Bislang waren die westlichen und damit auch die türkischen Geheimdienste der Auffassung gefolgt, dass sich Osama bin Ladens Zellen vor allem aus Saudis, Algeriern, Marokkanern und Ägyptern rekrutieren, die mit ihrem Fundamentalismus in ihren Heimatländern nicht zum Zuge kamen. Nun erkennt man, dass durch die Vernetzung verschiedenster radikaler Gruppen eine Art Synergieeffekt entstand.
Mit einigem Erschrecken haben auch deutsche Sicherheitsbehörden zur Kenntnis genommen, dass nunmehr auch türkische Gruppen unterm großen Dach des »Bösen« agieren. In Deutschland leben 2,5 Millionen Türken, rund 600000 haben einen deutschen Pass. Diese Zahlen allein bieten keinerlei Grund für einen »Generalverdacht«. Zumal bisherige Erkenntnisse über radikale Gruppen mit türkischem Hintergrund stets belegten, dass es sich um eine verschwindende Minderheit handelt. Genau das macht Anti-Terror-Experten Sorge. Minisekten sind extrem gut abgeschottet gegenüber geheimdienstlicher »Manpower«. Das ist ohnehin nicht die Stärke westlicher Dienste. Experten halten es für möglich, dass man über die »Strecke BND« mehr über ausländische Terroristen in Deutschland erfährt, als vom Inlandsgeheimdienst.
Das zeigt sich auch im aktuellen Verfassungsschutzbericht. Die Gruppe IBDA-C wird nur als Begriff und mit dem Hinweis erwähnt, es handle sich um vereinzelte Aktivisten. Eine derartige Zurückhaltung signalisiert: Fromms Verfassungsschützer ahnen, doch wissen nicht. Dass die IBDA-C in Deutschland operiert, sollte spätestens seit dem Anschlag auf das türkische Generalkonsulat in Düsseldorf klar sein. Der geschah 2001, die IBDA-C übernahm die Verantwortung.
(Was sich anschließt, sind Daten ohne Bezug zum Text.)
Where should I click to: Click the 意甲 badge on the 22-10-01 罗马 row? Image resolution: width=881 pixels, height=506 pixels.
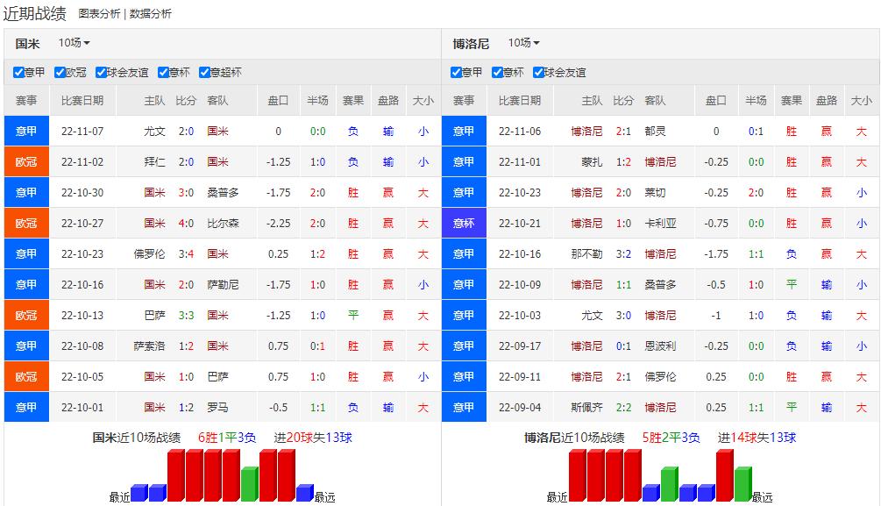click(26, 405)
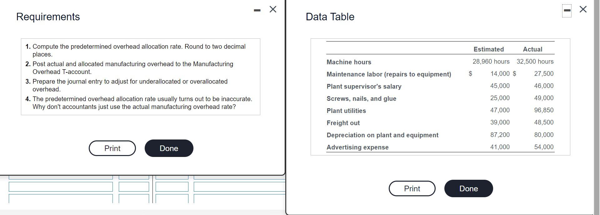The image size is (600, 215).
Task: Click Done in the Data Table window
Action: pyautogui.click(x=468, y=188)
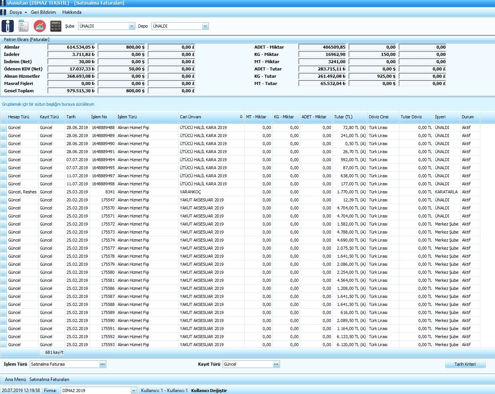Click the Tutar (TL) column header
495x394 pixels.
pyautogui.click(x=343, y=117)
Einen Tag vor den jüngsten Anschlägen hat BND-Chef Hanning indirekt klargestellt, dass die von Bundesinnenminister Otto Schily geschnürten Terrorpakete nicht die erhoffte Wirkung haben. Nach Erkenntnissen des BND beteiligen sich extremistische Islamisten aus Europa an den Anschlägen gegen das USA-Militär in Irak. Auch aus Deutschland seien »Kämpfer aufgebrochen«. Und dann sagte Hanning einen Satz, der den so genannten Anti-Terror-Feldzug der USA, an dem sich Deutschland mit bis zu 3200 Soldaten beteiligt, ins Reich des Absurden schickt: Irak drohe zu einem Kristallisationspunkt für islamische Extremisten zu werden. Da in der islamischen Welt ein Gefühl der Demütigung durch den Westen empfunden werde, »fürchten wir, dass wir in Irak eine ähnliche Situation bekommen wie in Afghanistan unter sowjetischer Besatzung«, so Hanning.


DAX getroffen
Die Initiatoren der Bombenanschläge haben ihre Ziele nicht nur räumlich begrenzt auf Istanbul erreicht. Die Aktienmärkte in Europa sind gestern unmittelbar nach den Explosionen ins Minus gerutscht. In Frankfurt (Main) - einem Zentrum westlichen Wirtschaftslebens - sackte der Deutsche Aktienindex (DAX) auf knapp 3580 Punkte ab. Das bedeutet ein Minus von 1,98 Prozent gegenüber dem Vortagesschlusskurs. Lufthansa-Aktien und die des Reisekonzerns TUI wurden auf Talfahrt geschickt. In Paris fiel der Leitindex CAC 40 aus den 40 größten börsennotierten Unternehmen um gut 50 Punkte und lag knapp 0,8 Prozent unter dem Schlusskurs vom Mittwoch. Der Londoner Index FTSE-100 rutschte ebenfalls ins Minus und lag zwischenzeitlich 0,5 Prozent unterm Vorabendwert. Die Istanbuler Börse stellte den Handel ein.